NEC、DVDとHD DVDの互換技術を開発。世界に先駆けて試作機を完成

 NECは12月18日、1つの光ヘッドで現行DVDと次世代HD DVDの両ディスクを記録再生できる互換技術を開発し、試作機を完成させたと発表した。

 現行のDVDは、赤色レーザーダイオードを使用しているが、次世代HD DVDでは波長のより短い青色レーザーダイオードを光源に使用する。このため、互換機では2つの光源を搭載する必要があり、装置の小型化・薄型化、低コスト化が課題となっていた。今回の試作機では、回折格子付き非球面レンズを利用した光ヘッドを作成。波長の違いを回折格子で、開口数の違いを波長選択開口でそれぞれ互換する。レンズとディスクの間の距離は1.5ミリと実用的な値を確保し、CD再生にも拡張可能だ。

HD DVDドライブ

 また、DVDとHD DVDのディスク上の物理フォーマットの違いを大規模LSIの開発により機能互換した。HD DVD側では、波長寄与分以上の高密度化を実現するため、デジタル信号処理技術(適応型PRML方式)を開発、LSI化した。記録符号化方式には、PRML方式に適する変復調方式「ETM」を開発、大容量化を実現した。

 NECでは、HD DVDのコンセプトとして、HD映像記録やHD-Movieに対応する高密度・大容量化、コンシューマ機器やAV機器だけでなくPCマーケットへの応用重視、従来のCD/DVDとの互換性を持つコンボドライブ、デスクトップPCだけでなくノートPCにも対応するスリムドライブ化、装置およびディスクの低コスト化の5つを掲げている。

NEC 執行役員、渡辺久恒氏

 HD DVDは、従来のDVDと同じ基板厚0.6ミリ系を採用。ディスクの作りやすさや2層化への対応も容易で、低コスト化を図ることができる。容量は、再生型(ROM)で15GB/1層、30GB/2層、記録型では20GB/1層を実現。HD映像記録やHD-Movieを2時間以上録画できる。

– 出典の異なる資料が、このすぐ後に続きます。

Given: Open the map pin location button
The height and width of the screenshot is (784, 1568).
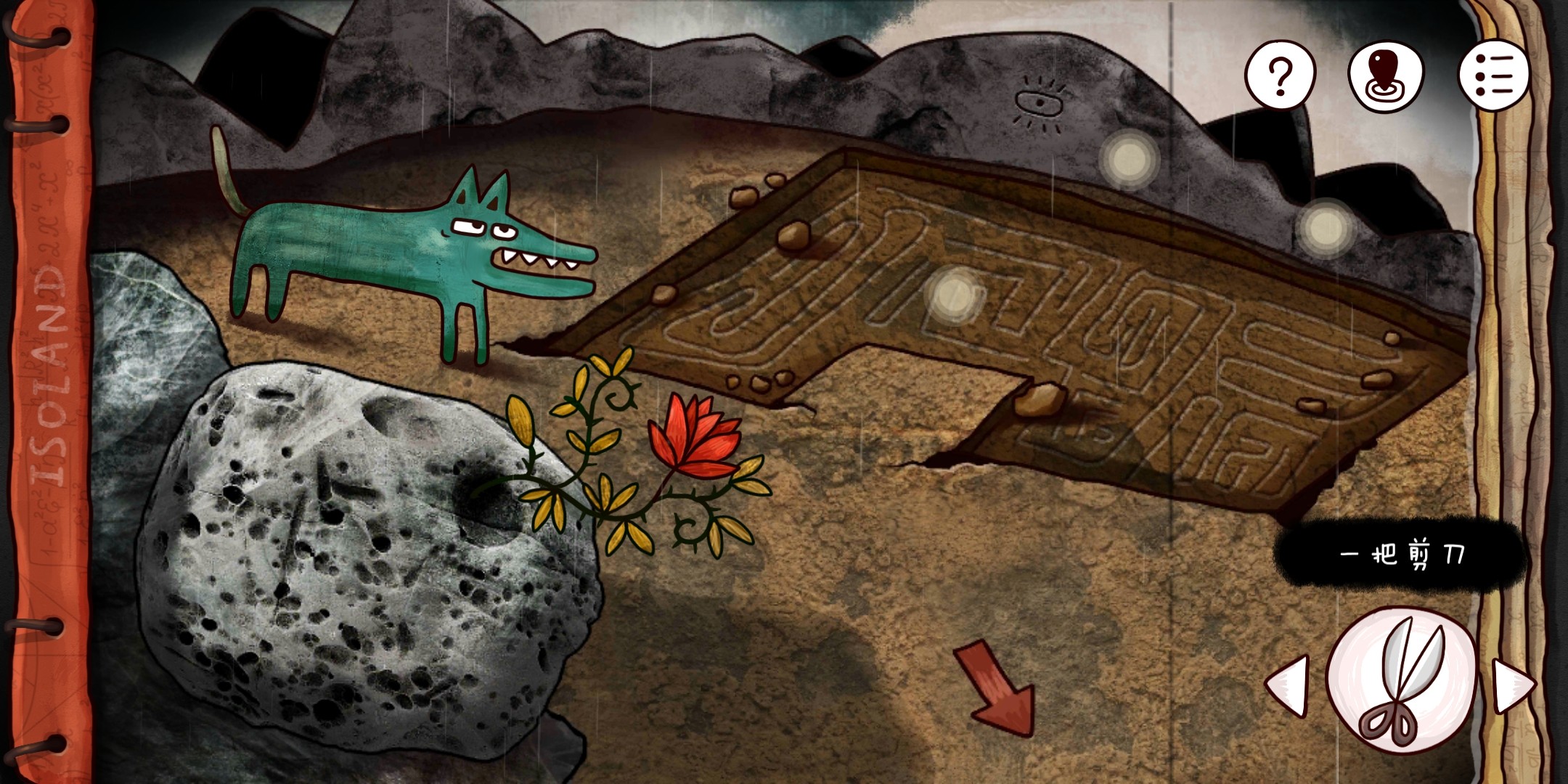Looking at the screenshot, I should coord(1386,76).
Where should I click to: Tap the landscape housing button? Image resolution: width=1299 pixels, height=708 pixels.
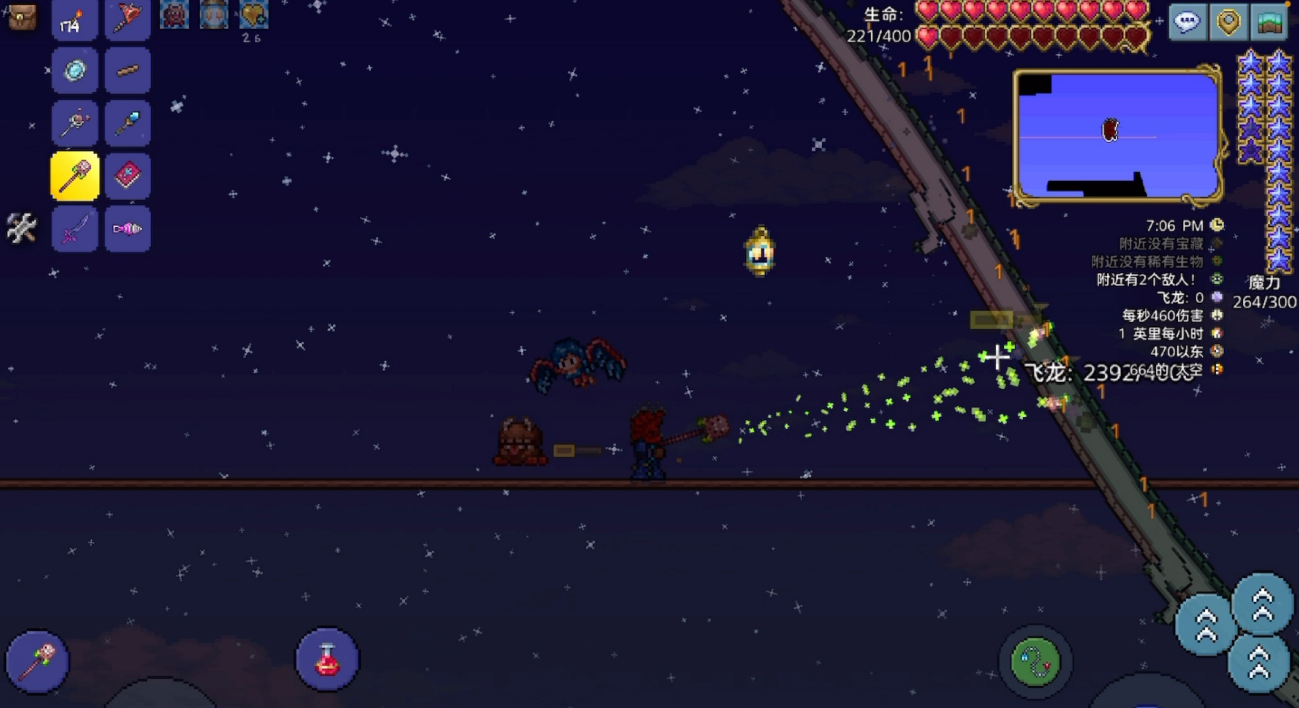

 同社執行役員の渡辺久恒氏は、「DVDからのシームレスな移行が重要だ。そのためには、シームレスな技術、マニファクチャ、ビジネスが必要となる」とコメント。NECでは、2005年頃から2010年頃までにDVDからHD DVDへの移行が行われると予測しており、「現在は、市場の活性化を待っている段階」としている。